EXERCISE INSTRUCTIONS:
Scan the records for the string "icon"; copy each line where it occurs.

RECORDS:

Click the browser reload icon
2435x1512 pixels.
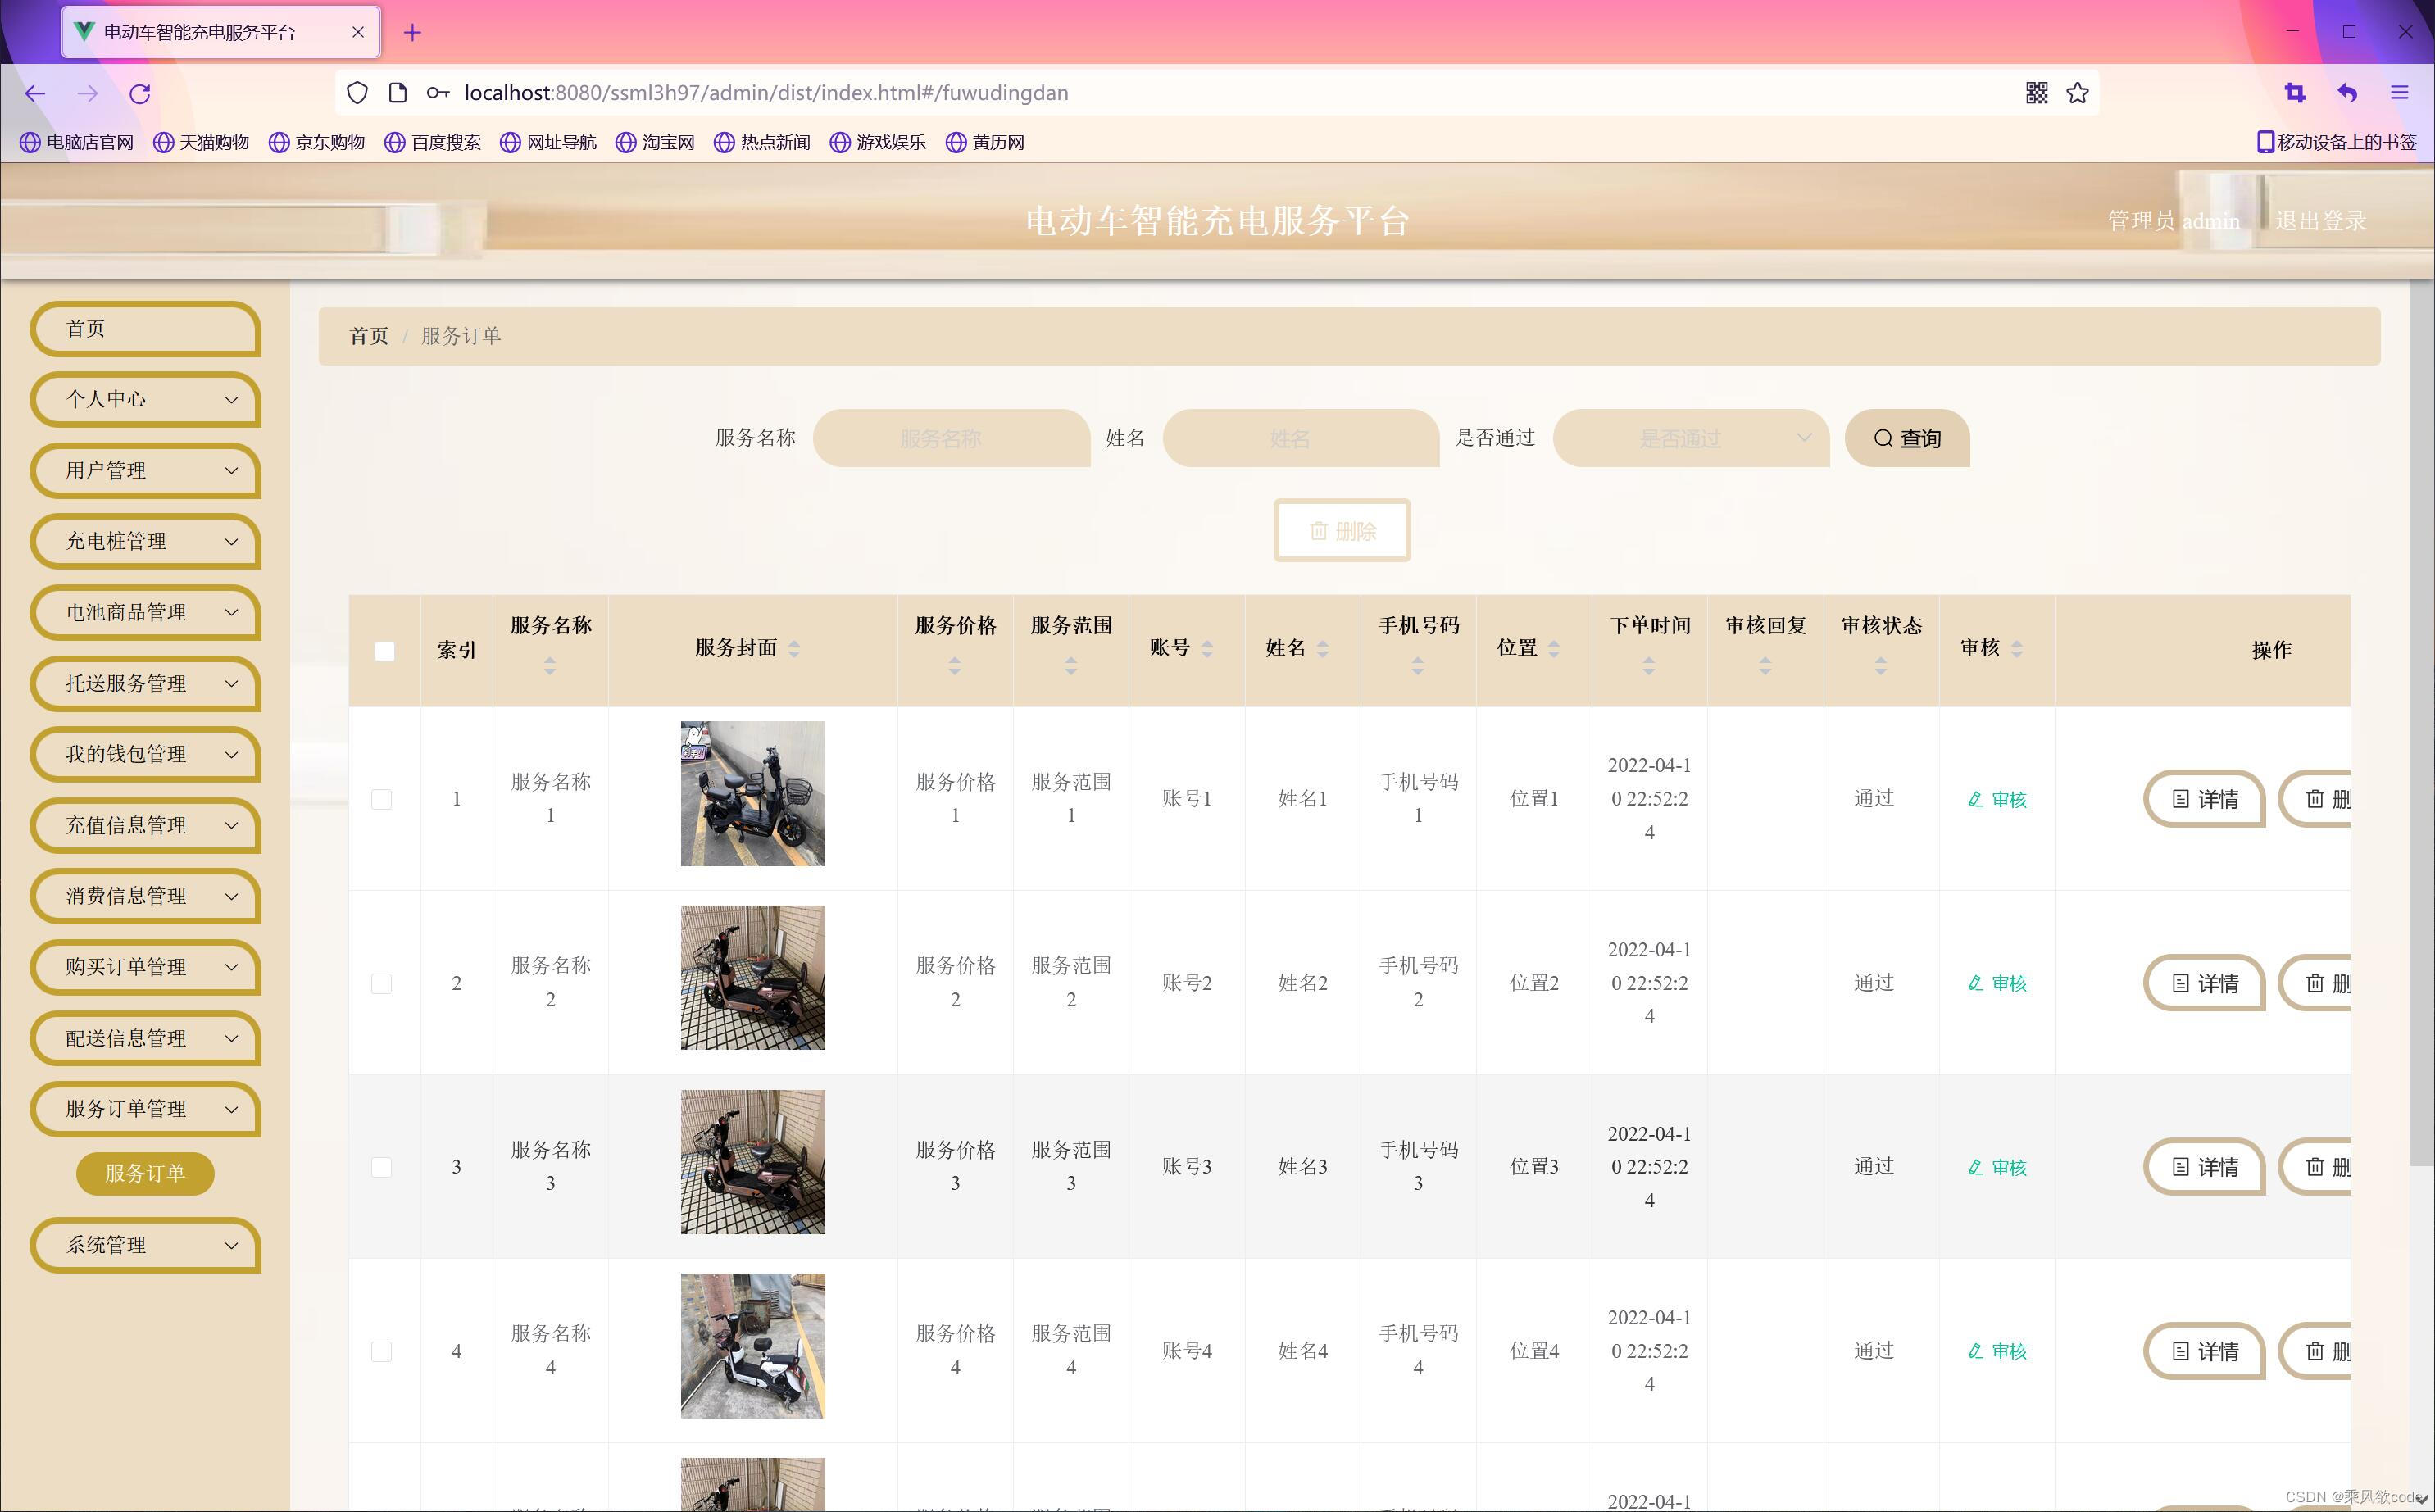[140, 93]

* * *

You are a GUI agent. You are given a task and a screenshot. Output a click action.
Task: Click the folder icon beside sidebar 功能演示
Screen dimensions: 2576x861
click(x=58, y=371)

RESULT OF THIS EXERCISE:
Click the browser reload icon
Task: Click the folder icon beside sidebar 功能演示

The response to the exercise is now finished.